With this in mind, sometimes people get caught up in the moment, and experimentation can be a great part of a consenting sexual experience without explicit conversations happening beforehand. What should always be remembered is the right of anybody to say 'no', 'stop' or otherwise put the brakes on, and for everyone to be sensitive to each others less explicit signals.

Asked on 11th January 2012 in Women

do girls like wolf whistles

I have written a personal experience in response to this question you can read it here: http://www.liberateyourself.co.uk/womens/womens-experiences/i-find-wolf-whistling-offensive-and-intimidating/

If this doesn't specifically answer your question please ask again something more specific. Thanks :)

Asked on 25th October 2011 in Women

How can abortion ever be seen as a good thing for women?

The issue of abortion is an extremely sensitive and controversial one, and so while some women feel that it ought to be their free choice as to whether they go ahead with a pregnancy or not, it's also the case that some women find the concept of abortion traumatising.
However, the freedom to choose whether or not to continue with an unwanted pregnancy is essential if women are to be said to have autonomy over their own bodies. Women cannot be said to be liberated if they are unable to choose whether or not to undergo several months of pregnancy followed by a painful labour, which will alter their body, not to mention the issue of having to rear and care for an unwanted child.
Furthermore, in instances of rape, if a woman then ends up pregnant as a result, having to continue with this pregnancy will only add to what is already an extremely traumatic and scarring situation. If the survivor of a sexual assault was not free to choose whether or not to continue with the resultant pregnancy, they could not be said to be truly liberated, or to have autonomy over their own body.
So the option to have an abortion is essential if women are to be liberated, and to have control over their bodies.

Asked on 4th October 2011 in Women

With the rise in discriminatory humour on the internet targeted at women - ie "Go make me a sandwich" - how does this make female internet users feel about themselves, about women's image in today's cyber-society and most importantly, how can we educate people to seeing that this isn't appropriate?

Good question!
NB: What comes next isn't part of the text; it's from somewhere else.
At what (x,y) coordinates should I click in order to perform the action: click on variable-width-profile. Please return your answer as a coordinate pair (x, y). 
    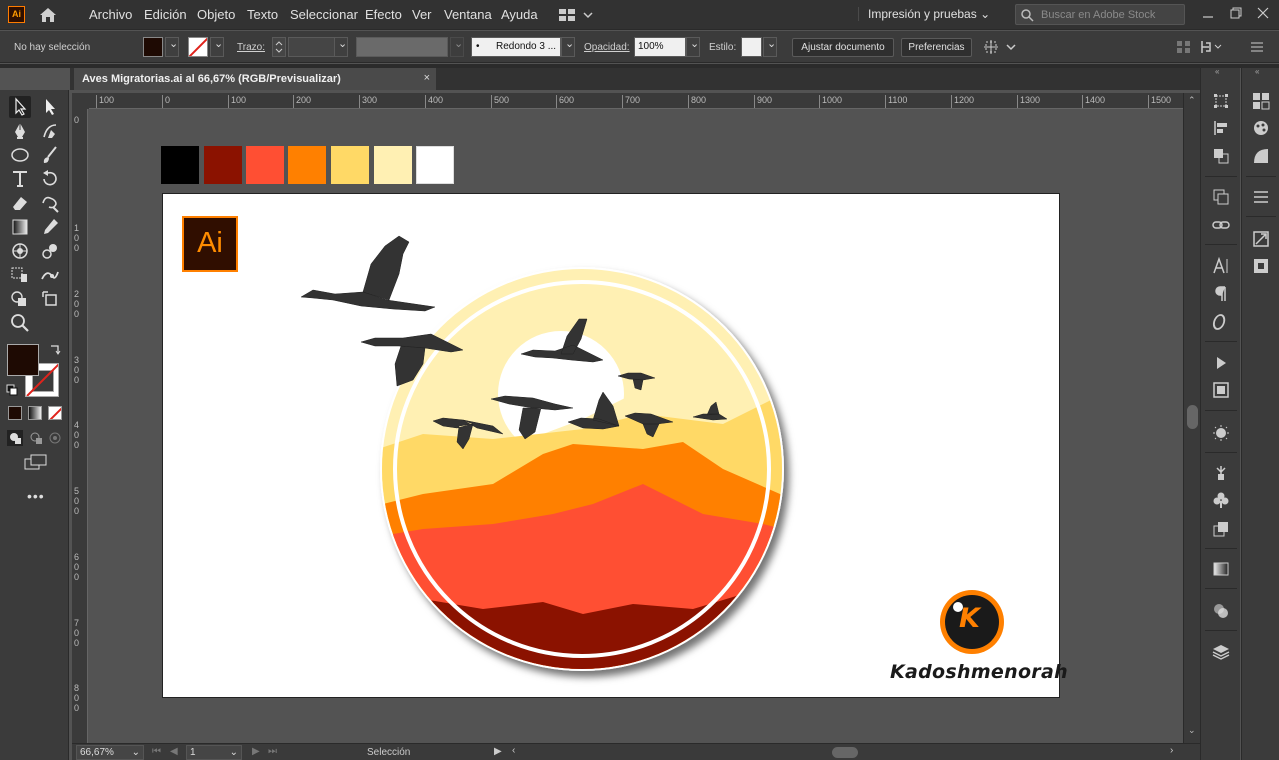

As with lots of the problems surrounding womens liberation, I suppose its primarily an issue of education. That means teaching people about why women are still disadvantaged in todays society, so that the language they use reflects this.
This concern is also particularly problematic, since its likely to be part of a backlash to the perceived successes of the feminist movement. So since a lot of people, men and women alike, believe that feminism aims for the equality of genders, it is often believed that, since many of the physical barriers have been removed so that women are no longer officially discriminated against, that feminism has achieved all that it aims to. However, since women are subject to negative stereotyping and covert discrimination, they are clearly not truly equal. So the view that women are equal to men, means that people assume that its acceptable to make these kinds of jokes, which obviously just entrench the underlying prejudices women face. Quite often it seems like, when people are confronted when they make these sorts of jokes, they dont intend them to be taken in a malicious, anti-feminist way, and its more a case of their not having understood the issues. So it looks to me like we just need to explain to people carefully why this sort of humour is damaging, and be aware that they probably dont intend it in a harmful or offensive way. We just need to make sure that everyone understands the issues behind why this humour is unacceptable.